Дмитрий М. Эпштейн
Вы знаете, в чем разница между алмазом и брильянтом? Все очень просто: брильянт – это тот же алмаз, только обработанный. А Сид Барретт никакой “огранке” никогда не подвергался, так что переводить название самой монументальной композиции Pink Floyd следует как “Сияй, Безумный Алмаз”. Не брильянт.
Сейчас полуслепой Роджер Барретт, известный всему миру как Сид, мирно доживает свой век в предместьях Кембриджа, и родственники тщательно оберегают пожилого диабетика от немалого числа пилигримов, стремящихся увидеть этого полного лысоватого человека и отыскать в его лице черты своего кумира. Там же, в Кембридже, 6 января 1946 года Роджер и появился на свет. Возможно, не подари отец одиннадцатилетнему мальчику гавайскую гитару, мир получил бы гениального художника, но что случилось – то случилось: гитара сначала означала возможность подражать кумирам, игравшим в стиле “скиффл”, а потом на Британию свалился и рок-н-ролл. Впрочем, к 1961-му, когда у Барретта появились электрогитара, собственная группа, подружка и полюбившееся всем окружающим прозвище Сид, рок-волна уже схлынула, чтобы два года спустя хлынуть из Ливерпуля.
Под впечатлением от успеха The Beatles Сид начал сочинять – не то чтобы это были песни как таковые, скорее – просто наброски, вдохновленные стишками Эдварда Лира и излияниями черных блюзменов. Так или иначе, с публикой менявшие названия команды Барретта, песнями лидера не делились – уж больно он стеснялся. Причем это становилось дилеммой: музыка или живопись. Ну, музыка – это так баловство, не правда ли? Посему в ноябре 1963 года вместо концерта Великолепной Четверки Сид отправился на собеседование в местную школу искусств. Однако от судьбы не сбежишь – в стенах ВУЗа пареньку повстречался старый приятель по имени Роджер Уотерс, который давно положил на свой Политех, – музыка доставляла ему несравненно большее удовольствие.
По дружбе Роджер пригласил Сида в свою группу, чтобы тот своими фантазиями расцветил уотерсовские произведения, а заодно и поиграл на гитаре на пару с Бобом Клоузом, так как сам Уотерс предпочитал бас. За барабанами уверенно сидел студент-архитектор Ник Мейсон, и с приходом в 1965 году отличного органиста Рика Райта все поняли: группа будет, группе – цвесть. А название? А что название? Из имен американцев Пинка Андерсона и Флойда Каунсила было составлено загадочное The Pink Floyd.

○ ○ ○ ○

__ЗАДАНИЯ__
1. Перескажите кратко, в виде списка, абзац текста о Сиде Барретте, который начинается словами «По дружбе Роджер пригласил Сида», сохранив его основные факты.
2. Воспроизведите без изменений фрагмент текста о Сиде Барретте: начните с места, где стоят слова «Сейчас полуслепой Роджер», и остановитесь после слов «хлынуть из Ливерпуля.».
Эти строки взяты из другого источника и с текстом о Сиде Барретте не связаны.

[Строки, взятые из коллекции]
○ ○ ○ ○

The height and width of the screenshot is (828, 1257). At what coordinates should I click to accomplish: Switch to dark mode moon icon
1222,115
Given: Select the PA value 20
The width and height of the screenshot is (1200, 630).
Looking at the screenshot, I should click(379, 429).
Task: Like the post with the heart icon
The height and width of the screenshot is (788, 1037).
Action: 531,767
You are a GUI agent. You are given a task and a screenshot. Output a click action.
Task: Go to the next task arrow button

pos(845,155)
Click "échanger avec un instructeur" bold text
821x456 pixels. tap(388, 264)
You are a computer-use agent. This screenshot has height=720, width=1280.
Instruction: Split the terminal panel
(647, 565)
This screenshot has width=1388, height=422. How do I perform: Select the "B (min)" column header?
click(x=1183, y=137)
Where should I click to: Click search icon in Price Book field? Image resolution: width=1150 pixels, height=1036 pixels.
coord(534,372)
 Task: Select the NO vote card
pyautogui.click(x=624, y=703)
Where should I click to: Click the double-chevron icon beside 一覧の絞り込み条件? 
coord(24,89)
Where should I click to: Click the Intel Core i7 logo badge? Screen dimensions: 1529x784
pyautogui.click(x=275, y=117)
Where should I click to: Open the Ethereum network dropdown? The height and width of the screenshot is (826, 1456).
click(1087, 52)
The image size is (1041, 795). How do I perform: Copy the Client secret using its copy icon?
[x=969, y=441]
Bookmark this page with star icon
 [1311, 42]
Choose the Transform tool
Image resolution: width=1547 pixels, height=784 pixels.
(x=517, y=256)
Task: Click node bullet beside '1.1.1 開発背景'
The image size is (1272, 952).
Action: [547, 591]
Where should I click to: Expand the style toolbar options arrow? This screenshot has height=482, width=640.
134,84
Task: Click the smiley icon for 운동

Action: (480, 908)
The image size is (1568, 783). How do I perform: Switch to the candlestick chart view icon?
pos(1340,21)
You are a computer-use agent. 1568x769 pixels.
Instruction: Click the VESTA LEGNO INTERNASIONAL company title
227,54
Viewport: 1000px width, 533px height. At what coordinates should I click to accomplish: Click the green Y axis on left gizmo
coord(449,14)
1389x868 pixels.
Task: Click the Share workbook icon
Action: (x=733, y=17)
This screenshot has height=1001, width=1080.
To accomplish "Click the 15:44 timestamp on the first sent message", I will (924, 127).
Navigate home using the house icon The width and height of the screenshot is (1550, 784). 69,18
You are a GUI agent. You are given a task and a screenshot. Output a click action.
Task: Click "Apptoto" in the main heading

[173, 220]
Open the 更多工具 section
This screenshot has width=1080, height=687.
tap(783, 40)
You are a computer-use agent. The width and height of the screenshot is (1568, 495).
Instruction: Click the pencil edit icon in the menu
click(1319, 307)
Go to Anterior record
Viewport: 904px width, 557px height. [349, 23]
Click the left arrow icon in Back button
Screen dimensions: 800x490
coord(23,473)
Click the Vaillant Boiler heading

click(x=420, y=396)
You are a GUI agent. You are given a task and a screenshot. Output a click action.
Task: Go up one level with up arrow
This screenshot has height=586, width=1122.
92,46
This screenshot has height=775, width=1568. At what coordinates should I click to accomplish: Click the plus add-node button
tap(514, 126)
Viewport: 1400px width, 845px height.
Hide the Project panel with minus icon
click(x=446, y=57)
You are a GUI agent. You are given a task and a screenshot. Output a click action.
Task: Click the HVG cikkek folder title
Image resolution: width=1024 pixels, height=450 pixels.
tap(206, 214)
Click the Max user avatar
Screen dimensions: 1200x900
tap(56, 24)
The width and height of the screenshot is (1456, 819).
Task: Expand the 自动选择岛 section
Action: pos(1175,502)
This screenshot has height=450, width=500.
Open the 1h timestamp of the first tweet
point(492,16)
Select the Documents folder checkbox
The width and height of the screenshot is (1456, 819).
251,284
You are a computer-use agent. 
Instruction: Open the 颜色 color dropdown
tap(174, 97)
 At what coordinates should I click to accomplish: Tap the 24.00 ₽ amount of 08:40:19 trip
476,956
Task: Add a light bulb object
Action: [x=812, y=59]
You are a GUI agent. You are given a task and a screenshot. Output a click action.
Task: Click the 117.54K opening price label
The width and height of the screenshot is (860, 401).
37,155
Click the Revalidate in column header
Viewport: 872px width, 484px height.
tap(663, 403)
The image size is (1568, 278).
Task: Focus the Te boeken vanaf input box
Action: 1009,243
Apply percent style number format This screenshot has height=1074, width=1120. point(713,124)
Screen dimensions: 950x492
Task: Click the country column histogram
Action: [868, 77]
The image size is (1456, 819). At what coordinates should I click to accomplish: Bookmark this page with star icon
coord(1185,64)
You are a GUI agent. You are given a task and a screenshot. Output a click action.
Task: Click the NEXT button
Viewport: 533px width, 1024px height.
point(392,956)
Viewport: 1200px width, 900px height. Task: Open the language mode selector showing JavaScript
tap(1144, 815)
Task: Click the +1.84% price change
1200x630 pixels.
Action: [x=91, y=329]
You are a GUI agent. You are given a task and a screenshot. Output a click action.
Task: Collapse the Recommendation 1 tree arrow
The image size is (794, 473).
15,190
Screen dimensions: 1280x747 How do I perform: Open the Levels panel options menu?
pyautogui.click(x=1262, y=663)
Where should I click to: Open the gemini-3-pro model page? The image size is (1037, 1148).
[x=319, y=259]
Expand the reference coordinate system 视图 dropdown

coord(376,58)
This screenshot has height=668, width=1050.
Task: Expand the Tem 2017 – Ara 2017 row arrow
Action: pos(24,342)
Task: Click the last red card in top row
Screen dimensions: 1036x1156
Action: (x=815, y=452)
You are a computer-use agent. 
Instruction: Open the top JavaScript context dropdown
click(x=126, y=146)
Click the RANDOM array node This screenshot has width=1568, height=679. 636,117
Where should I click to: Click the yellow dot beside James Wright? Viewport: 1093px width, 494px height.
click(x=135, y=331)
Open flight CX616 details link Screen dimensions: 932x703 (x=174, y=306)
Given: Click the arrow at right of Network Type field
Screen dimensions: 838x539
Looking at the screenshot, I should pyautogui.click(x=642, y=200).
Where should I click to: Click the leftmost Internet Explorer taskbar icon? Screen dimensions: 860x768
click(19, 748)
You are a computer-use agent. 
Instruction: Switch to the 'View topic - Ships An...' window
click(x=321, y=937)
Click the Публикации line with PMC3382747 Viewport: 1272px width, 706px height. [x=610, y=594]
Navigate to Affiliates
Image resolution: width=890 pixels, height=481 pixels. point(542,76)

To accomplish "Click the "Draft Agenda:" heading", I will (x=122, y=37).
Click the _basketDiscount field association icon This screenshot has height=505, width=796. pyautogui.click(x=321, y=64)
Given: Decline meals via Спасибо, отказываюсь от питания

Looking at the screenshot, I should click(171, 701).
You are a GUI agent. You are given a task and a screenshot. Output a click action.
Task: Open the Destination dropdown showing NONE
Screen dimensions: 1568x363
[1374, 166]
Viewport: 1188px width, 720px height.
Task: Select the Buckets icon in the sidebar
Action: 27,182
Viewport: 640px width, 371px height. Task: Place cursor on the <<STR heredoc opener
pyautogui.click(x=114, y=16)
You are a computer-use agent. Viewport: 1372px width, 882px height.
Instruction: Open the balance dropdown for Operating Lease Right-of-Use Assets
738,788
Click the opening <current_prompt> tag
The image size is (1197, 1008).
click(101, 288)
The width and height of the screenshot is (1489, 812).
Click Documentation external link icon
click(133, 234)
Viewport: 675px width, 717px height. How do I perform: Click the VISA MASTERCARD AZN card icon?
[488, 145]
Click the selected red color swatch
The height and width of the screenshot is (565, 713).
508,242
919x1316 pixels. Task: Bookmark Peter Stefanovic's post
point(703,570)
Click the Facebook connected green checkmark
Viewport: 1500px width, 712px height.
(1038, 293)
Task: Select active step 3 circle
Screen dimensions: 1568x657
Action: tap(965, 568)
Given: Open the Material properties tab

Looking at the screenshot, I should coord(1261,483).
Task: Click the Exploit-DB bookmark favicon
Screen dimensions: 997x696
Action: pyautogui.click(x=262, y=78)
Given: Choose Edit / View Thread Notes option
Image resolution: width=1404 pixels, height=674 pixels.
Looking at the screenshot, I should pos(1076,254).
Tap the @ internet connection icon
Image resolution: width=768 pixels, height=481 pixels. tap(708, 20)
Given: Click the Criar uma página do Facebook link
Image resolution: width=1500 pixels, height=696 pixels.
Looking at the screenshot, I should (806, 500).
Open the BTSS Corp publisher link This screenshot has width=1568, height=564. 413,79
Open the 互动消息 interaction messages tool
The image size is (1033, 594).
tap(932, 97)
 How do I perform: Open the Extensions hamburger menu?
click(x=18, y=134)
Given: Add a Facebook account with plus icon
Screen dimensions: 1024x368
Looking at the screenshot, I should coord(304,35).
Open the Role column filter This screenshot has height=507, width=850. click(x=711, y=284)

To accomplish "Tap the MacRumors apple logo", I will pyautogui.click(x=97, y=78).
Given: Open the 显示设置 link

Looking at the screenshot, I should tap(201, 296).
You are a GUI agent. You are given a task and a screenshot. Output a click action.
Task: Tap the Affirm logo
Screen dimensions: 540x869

○ ○ ○ ○

__ОТВЕТЫ К ЗАДАНИЯМ__
1.
- Роджер Уотерс пригласил Сида в свою группу, чтобы тот расцвечивал его произведения своими фантазиями и играл на гитаре вместе с Бобом Клоузом.
- Сам Уотерс предпочитал бас.
- На барабанах играл студент-архитектор Ник Мейсон.
- В 1965 году в группу пришел органист Рик Райт.
- Название The Pink Floyd составили из имен американцев Пинка Андерсона и Флойда Каунсила.

2.
Сейчас полуслепой Роджер Барретт, известный всему миру как Сид, мирно доживает свой век в предместьях Кембриджа, и родственники тщательно оберегают пожилого диабетика от немалого числа пилигримов, стремящихся увидеть этого полного лысоватого человека и отыскать в его лице черты своего кумира. Там же, в Кембридже, 6 января 1946 года Роджер и появился на свет. Возможно, не подари отец одиннадцатилетнему мальчику гавайскую гитару, мир получил бы гениального художника, но что случилось – то случилось: гитара сначала означала возможность подражать кумирам, игравшим в стиле “скиффл”, а потом на Британию свалился и рок-н-ролл. Впрочем, к 1961-му, когда у Барретта появились электрогитара, собственная группа, подружка и полюбившееся всем окружающим прозвище Сид, рок-волна уже схлынула, чтобы два года спустя хлынуть из Ливерпуля.